Render the data from the line containing "Where should I click to: Click the printer" to the line containing "click(x=945, y=348)" as a two-column CSV headed instruction and location. Place each text in the instruction column and its answer in the location column of the same row, with every field in quotation marks and all line breaks replaced by spaces.

^^^^

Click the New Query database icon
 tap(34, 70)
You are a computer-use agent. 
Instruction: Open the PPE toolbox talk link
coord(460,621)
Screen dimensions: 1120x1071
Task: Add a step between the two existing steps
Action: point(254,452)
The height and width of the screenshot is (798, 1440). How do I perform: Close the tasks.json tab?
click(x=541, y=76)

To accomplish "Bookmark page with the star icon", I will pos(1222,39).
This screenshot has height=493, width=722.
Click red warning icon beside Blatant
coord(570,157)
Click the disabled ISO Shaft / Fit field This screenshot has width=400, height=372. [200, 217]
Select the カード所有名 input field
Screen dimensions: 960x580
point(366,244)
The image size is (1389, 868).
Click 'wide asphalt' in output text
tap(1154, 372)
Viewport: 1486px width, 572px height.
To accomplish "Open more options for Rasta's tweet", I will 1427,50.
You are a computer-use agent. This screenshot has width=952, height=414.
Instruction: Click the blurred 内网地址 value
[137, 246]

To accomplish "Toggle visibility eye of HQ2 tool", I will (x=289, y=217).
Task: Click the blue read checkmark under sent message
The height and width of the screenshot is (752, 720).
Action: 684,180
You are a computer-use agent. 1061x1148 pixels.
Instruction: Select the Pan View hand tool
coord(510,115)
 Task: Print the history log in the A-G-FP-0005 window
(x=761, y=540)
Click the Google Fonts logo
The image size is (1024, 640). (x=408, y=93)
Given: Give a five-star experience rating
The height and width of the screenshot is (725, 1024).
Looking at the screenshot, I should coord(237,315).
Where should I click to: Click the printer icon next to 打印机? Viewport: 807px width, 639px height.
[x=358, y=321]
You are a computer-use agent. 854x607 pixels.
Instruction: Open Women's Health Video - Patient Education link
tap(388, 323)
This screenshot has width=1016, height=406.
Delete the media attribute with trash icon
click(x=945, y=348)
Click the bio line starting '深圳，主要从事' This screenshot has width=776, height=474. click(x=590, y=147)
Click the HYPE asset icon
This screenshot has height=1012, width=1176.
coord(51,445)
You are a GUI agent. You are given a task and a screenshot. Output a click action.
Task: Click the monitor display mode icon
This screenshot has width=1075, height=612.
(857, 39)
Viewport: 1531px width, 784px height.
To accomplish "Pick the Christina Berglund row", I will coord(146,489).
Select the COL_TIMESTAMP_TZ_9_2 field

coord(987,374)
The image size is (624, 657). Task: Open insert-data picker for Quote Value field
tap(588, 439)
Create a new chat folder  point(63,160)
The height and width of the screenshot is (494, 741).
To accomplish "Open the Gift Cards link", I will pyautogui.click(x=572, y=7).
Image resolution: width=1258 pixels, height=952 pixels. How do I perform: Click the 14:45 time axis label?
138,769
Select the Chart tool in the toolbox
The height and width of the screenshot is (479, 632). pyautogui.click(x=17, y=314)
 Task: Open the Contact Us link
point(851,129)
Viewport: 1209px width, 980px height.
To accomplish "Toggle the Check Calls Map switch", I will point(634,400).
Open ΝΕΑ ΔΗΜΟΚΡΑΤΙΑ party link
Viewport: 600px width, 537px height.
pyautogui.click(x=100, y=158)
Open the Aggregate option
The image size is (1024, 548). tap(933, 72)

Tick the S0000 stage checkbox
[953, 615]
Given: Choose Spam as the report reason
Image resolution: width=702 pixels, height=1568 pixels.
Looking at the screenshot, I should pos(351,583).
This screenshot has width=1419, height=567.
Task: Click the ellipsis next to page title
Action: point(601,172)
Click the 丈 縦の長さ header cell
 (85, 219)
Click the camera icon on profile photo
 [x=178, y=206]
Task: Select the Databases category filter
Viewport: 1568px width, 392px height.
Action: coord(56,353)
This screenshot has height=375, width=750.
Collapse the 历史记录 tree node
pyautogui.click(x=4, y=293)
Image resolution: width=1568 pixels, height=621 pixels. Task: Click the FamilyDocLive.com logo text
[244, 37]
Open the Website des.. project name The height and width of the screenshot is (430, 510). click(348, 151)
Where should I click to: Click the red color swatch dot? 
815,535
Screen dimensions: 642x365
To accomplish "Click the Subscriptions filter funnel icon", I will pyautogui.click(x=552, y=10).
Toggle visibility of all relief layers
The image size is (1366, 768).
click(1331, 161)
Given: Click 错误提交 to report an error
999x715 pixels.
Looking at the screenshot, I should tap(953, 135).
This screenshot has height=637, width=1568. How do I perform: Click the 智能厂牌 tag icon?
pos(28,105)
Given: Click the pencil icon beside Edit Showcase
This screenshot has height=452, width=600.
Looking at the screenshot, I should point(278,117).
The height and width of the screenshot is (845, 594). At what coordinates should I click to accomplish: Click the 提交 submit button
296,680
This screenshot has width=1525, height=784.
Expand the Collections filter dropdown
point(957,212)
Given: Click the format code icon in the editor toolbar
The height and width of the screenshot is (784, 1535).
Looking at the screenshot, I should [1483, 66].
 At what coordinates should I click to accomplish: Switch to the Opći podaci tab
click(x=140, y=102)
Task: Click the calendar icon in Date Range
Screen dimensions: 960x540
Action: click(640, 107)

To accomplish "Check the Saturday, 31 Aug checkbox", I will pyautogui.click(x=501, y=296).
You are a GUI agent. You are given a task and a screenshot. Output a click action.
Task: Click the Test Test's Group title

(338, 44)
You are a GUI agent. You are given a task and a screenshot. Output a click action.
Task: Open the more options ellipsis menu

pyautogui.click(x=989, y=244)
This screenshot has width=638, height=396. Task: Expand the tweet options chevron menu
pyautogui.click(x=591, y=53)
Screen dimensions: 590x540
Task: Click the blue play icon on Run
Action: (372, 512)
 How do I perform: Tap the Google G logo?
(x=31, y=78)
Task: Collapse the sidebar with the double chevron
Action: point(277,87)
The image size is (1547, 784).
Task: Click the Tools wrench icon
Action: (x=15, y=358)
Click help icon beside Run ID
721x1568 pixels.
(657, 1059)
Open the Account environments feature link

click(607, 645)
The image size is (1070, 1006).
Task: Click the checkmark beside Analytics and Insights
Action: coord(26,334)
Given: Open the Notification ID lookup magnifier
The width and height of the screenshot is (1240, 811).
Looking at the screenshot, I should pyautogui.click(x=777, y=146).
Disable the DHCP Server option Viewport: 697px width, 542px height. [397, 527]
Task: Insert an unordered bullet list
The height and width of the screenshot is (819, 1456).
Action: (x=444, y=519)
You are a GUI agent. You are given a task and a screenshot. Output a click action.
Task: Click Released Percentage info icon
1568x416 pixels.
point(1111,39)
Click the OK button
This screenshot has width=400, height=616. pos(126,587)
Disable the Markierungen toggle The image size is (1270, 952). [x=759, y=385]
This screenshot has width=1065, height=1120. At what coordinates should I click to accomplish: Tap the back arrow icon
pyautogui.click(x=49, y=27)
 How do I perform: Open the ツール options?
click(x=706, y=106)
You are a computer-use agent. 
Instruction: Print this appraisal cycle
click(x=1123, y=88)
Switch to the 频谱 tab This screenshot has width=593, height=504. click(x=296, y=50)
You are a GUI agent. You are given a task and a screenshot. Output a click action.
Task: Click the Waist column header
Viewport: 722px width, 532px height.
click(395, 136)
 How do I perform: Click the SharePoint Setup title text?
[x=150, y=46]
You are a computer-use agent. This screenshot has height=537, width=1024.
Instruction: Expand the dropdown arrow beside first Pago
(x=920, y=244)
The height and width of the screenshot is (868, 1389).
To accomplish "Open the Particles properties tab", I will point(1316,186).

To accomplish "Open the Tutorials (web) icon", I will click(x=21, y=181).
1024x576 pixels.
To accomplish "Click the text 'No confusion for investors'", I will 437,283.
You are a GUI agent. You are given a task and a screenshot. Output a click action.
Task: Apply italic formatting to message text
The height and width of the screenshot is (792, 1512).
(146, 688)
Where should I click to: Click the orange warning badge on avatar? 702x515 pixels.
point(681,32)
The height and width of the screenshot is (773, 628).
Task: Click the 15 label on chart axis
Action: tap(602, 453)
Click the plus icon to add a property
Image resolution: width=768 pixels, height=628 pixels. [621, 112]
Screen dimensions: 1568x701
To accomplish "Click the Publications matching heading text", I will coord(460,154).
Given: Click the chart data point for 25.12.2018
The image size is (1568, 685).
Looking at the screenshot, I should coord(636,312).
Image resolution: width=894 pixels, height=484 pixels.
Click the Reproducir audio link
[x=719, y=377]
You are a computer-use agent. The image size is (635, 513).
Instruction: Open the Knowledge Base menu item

^^^^

**REPLY TO THE TASK:**
instruction,location
"Where should I click to: Click the printer icon next to 打印机? Viewport: 807px width, 639px height.","[x=358, y=321]"
"You are a computer-use agent. 854x607 pixels. Instruction: Open Women's Health Video - Patient Education link","tap(388, 323)"
"This screenshot has width=1016, height=406. Delete the media attribute with trash icon","click(x=945, y=348)"